- Dataset extract
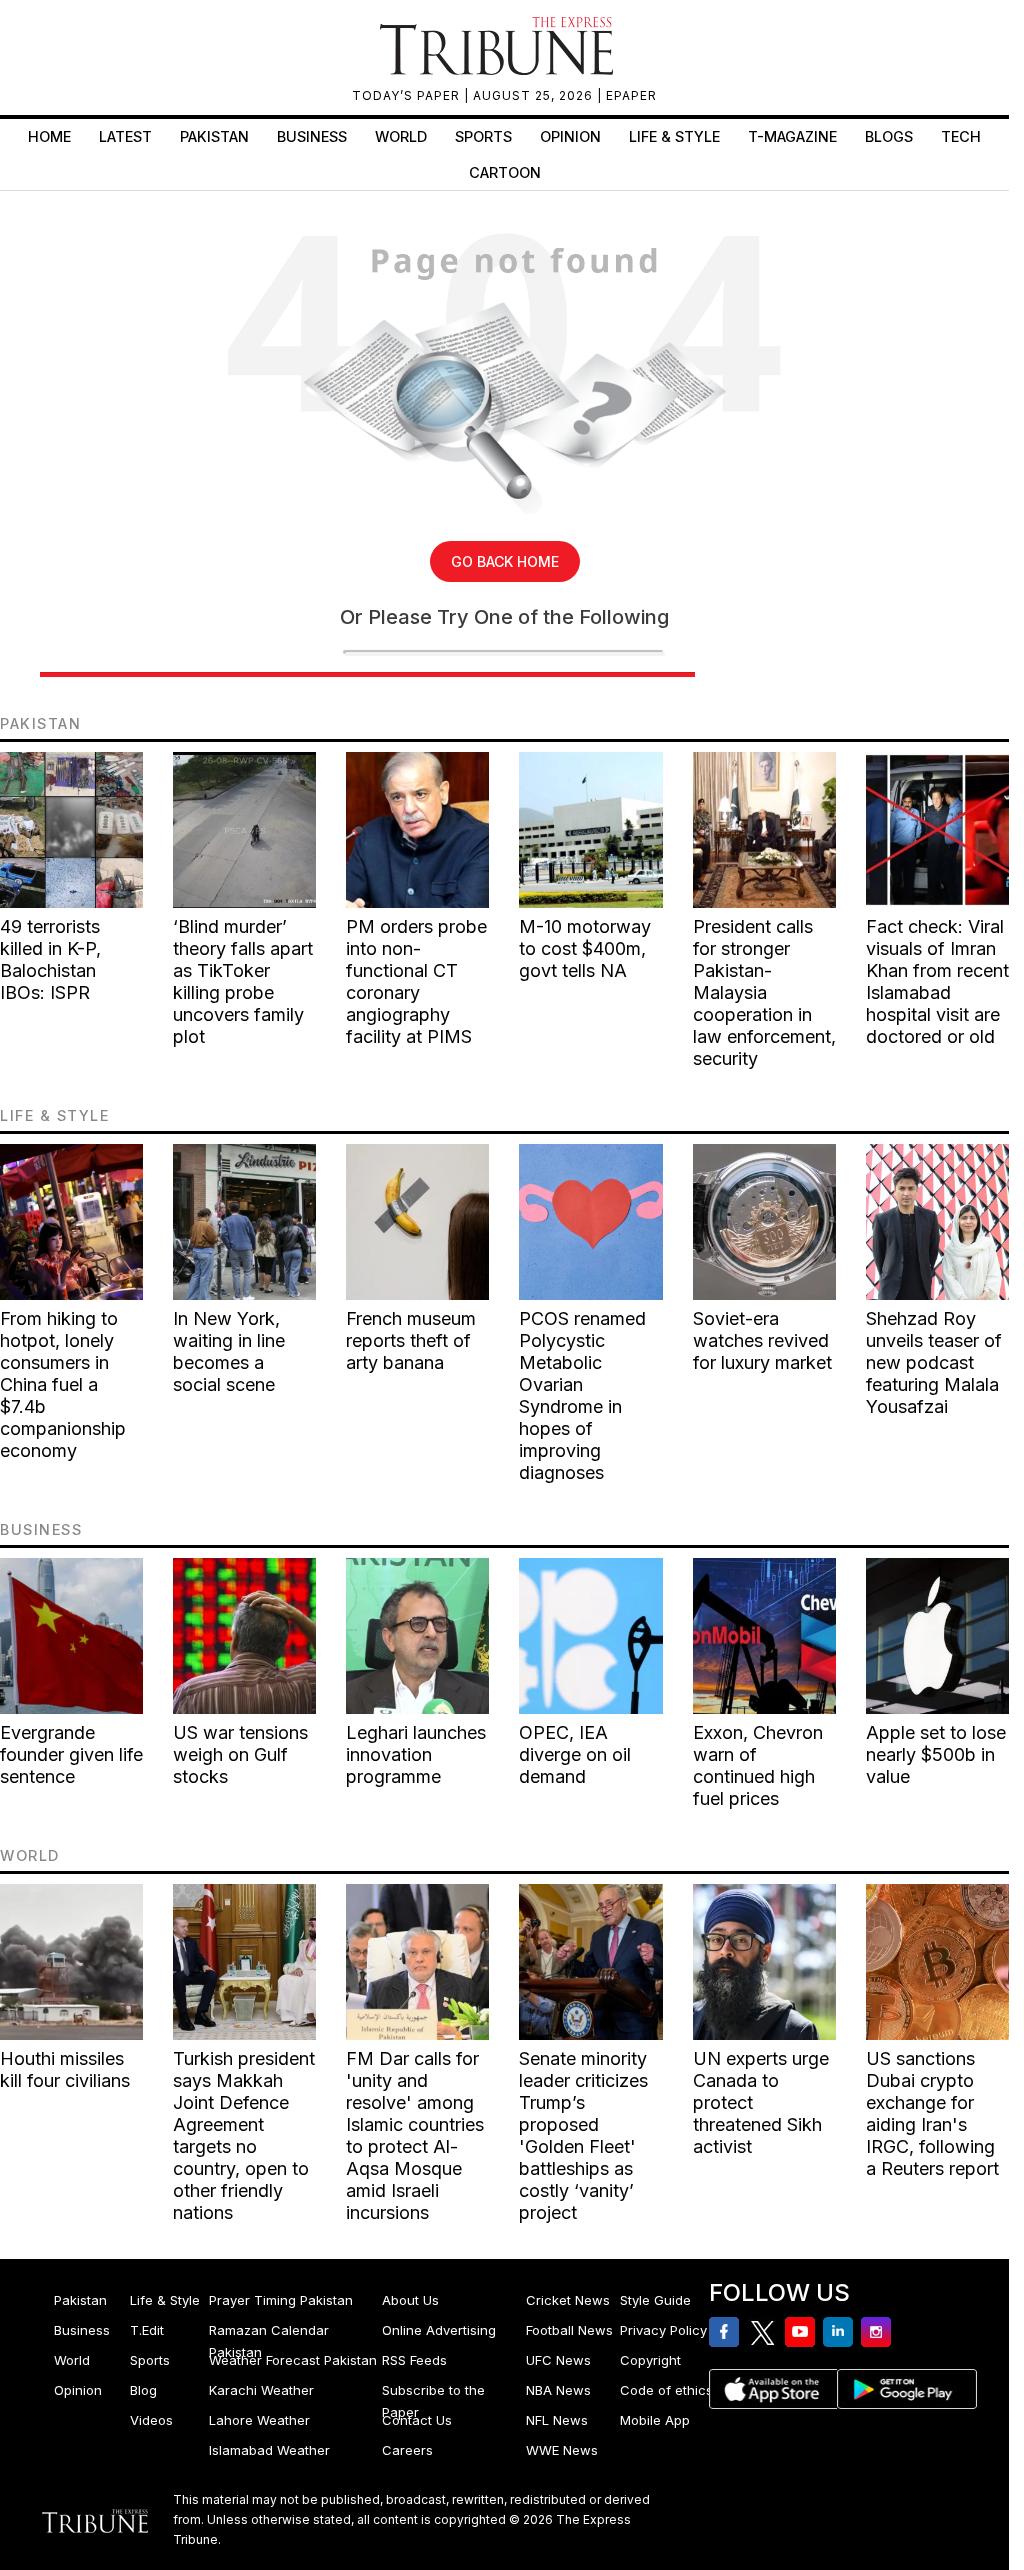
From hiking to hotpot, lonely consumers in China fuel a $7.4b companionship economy (63, 1384)
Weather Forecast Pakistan (293, 2360)
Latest (125, 136)
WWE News (562, 2450)
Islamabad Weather (269, 2450)
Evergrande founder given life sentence (71, 1754)
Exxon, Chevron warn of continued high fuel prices (758, 1765)
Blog (143, 2390)
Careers (407, 2450)
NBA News (558, 2390)
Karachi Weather (261, 2390)
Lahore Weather (259, 2420)
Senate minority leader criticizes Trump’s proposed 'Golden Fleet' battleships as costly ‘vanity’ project (583, 2135)
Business (312, 136)
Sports (483, 136)
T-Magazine (792, 136)
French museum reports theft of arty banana (411, 1340)
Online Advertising (439, 2330)
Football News (569, 2330)
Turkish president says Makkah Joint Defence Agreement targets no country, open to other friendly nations (244, 2135)
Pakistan (214, 136)
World (401, 136)
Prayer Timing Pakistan (281, 2300)
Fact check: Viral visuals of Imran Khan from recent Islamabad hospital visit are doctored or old (937, 981)
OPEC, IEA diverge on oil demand (575, 1754)
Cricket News (568, 2300)
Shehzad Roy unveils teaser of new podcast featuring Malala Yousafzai (934, 1362)
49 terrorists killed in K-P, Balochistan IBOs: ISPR (50, 959)
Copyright (650, 2360)
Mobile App (655, 2420)
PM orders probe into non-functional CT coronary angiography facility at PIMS (416, 981)
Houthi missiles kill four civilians (65, 2069)
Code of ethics (666, 2390)
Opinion (570, 136)
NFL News (557, 2420)
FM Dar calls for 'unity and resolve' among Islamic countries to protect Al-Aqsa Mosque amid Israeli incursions (415, 2135)
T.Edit (147, 2330)
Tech (961, 136)
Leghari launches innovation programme (416, 1754)
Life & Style (674, 136)
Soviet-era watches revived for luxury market (762, 1340)
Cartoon (505, 172)
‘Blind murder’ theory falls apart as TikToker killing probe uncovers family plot (243, 981)
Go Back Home (505, 561)
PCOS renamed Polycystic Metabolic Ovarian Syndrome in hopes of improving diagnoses (582, 1395)
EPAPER (631, 95)
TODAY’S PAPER (408, 95)
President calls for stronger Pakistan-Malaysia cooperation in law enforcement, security (764, 992)
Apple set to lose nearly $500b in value (936, 1754)
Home (49, 136)
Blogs (889, 136)
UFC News (558, 2360)
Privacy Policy (663, 2330)
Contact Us (417, 2420)
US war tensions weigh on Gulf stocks (240, 1754)
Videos (151, 2420)
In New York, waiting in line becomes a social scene (229, 1351)
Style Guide (655, 2300)
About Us (410, 2300)
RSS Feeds (414, 2360)
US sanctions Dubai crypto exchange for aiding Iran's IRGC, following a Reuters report (932, 2113)
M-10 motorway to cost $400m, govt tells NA (585, 948)
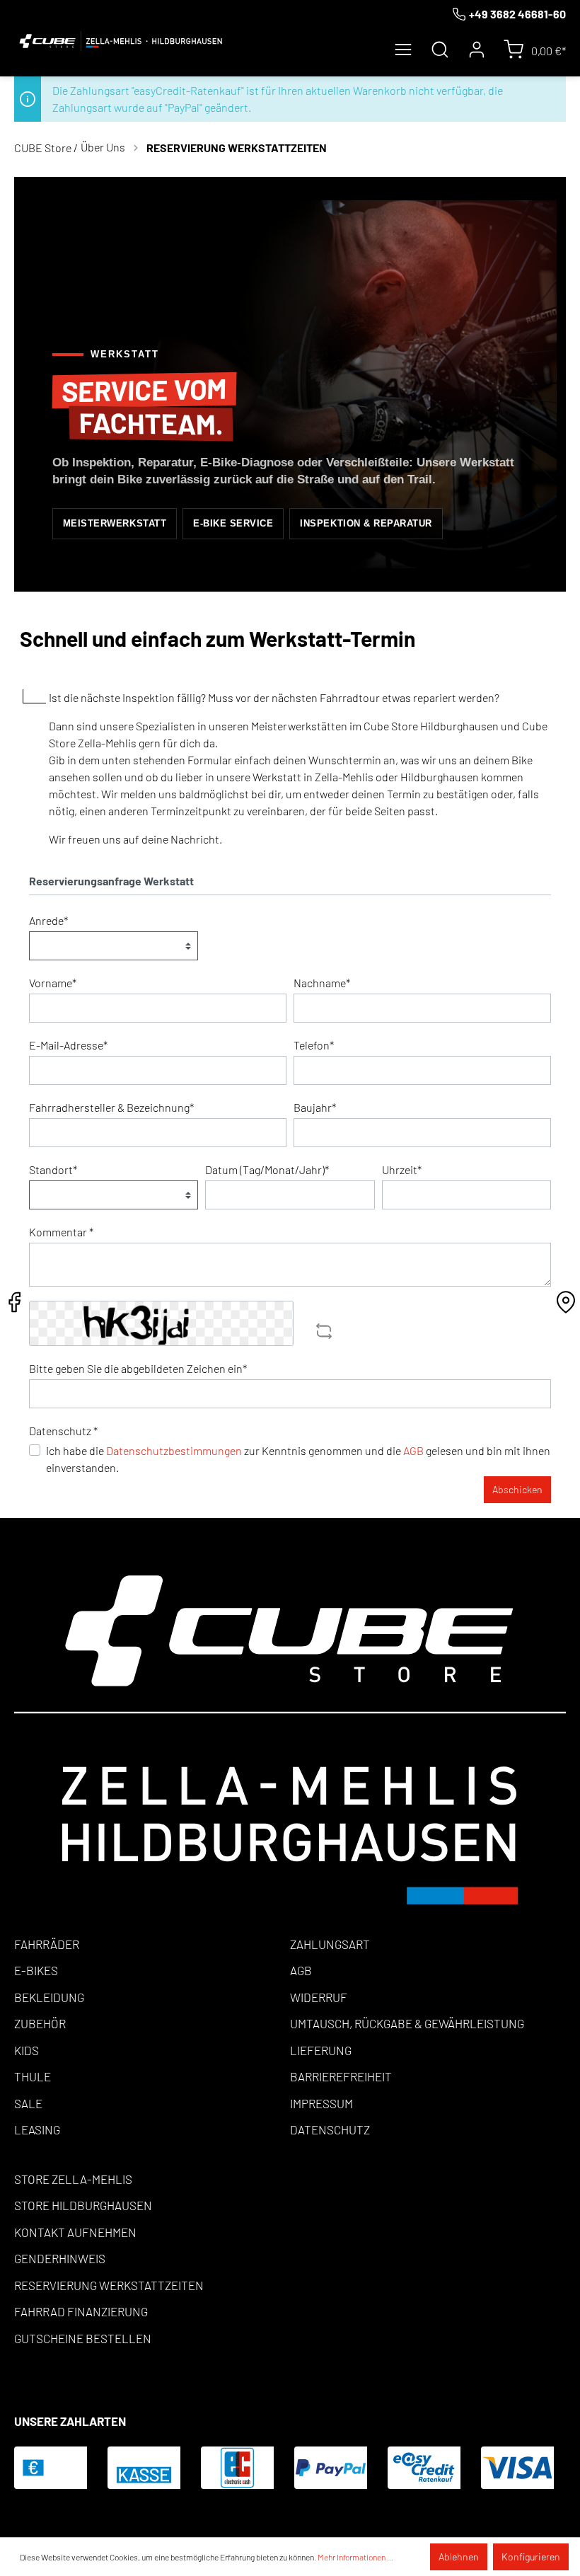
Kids (26, 2050)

- Problem to work on
The expected result is every record above, word for word, with no pictures in it.

- Written solution
From hiking to hotpot, lonely consumers in China fuel a $7.4b companionship economy (63, 1384)
Weather Forecast Pakistan (293, 2360)
Latest (125, 136)
WWE News (562, 2450)
Islamabad Weather (269, 2450)
Evergrande founder given life sentence (71, 1754)
Exxon, Chevron warn of continued high fuel prices (758, 1765)
Blog (143, 2390)
Careers (407, 2450)
NBA News (558, 2390)
Karachi Weather (261, 2390)
Lahore Weather (259, 2420)
Senate minority leader criticizes Trump’s proposed 'Golden Fleet' battleships as costly ‘vanity’ project (583, 2135)
Business (312, 136)
Sports (483, 136)
T-Magazine (792, 136)
French museum reports theft of arty banana (411, 1340)
Online Advertising (439, 2330)
Football News (569, 2330)
Turkish president says Makkah Joint Defence Agreement targets no country, open to other friendly nations (244, 2135)
Pakistan (214, 136)
World (401, 136)
Prayer Timing Pakistan (281, 2300)
Fact check: Viral visuals of Imran Khan from recent Islamabad hospital visit are doctored or old (937, 981)
OPEC, IEA diverge on oil demand (575, 1754)
Cricket News (568, 2300)
Shehzad Roy unveils teaser of new podcast featuring Malala Yousafzai (934, 1362)
49 terrorists killed in K-P, Balochistan IBOs: ISPR (50, 959)
Copyright (650, 2360)
Mobile App (655, 2420)
PM orders probe into non-functional CT coronary angiography facility at PIMS (416, 981)
Houthi missiles kill four civilians (65, 2069)
Code of ethics (666, 2390)
Opinion (570, 136)
NFL News (557, 2420)
FM Dar calls for 'unity and resolve' among Islamic countries to protect Al-Aqsa Mosque amid Israeli incursions (415, 2135)
T.Edit (147, 2330)
Tech (961, 136)
Leghari launches innovation programme (416, 1754)
Life & Style (674, 136)
Soviet-era watches revived for luxury market (762, 1340)
Cartoon (505, 172)
‘Blind murder’ theory falls apart as TikToker killing probe uncovers family plot (243, 981)
Go Back Home (505, 561)
PCOS renamed Polycystic Metabolic Ovarian Syndrome in hopes of improving diagnoses (582, 1395)
EPAPER (631, 95)
TODAY’S PAPER (408, 95)
President calls for stronger Pakistan-Malaysia cooperation in law enforcement, security (764, 992)
Apple set to lose nearly $500b in value (936, 1754)
Home (49, 136)
Blogs (889, 136)
UFC News (558, 2360)
Privacy Policy (663, 2330)
Contact Us (417, 2420)
US war tensions weigh on Gulf stocks (240, 1754)
Videos (151, 2420)
In New York, waiting in line becomes a social scene (229, 1351)
Style Guide (655, 2300)
About Us (410, 2300)
RSS Feeds (414, 2360)
US sanctions Dubai crypto exchange for aiding Iran's IRGC, following a Reuters report (932, 2113)
M-10 motorway to cost $400m, govt tells NA (585, 948)
Kids (26, 2050)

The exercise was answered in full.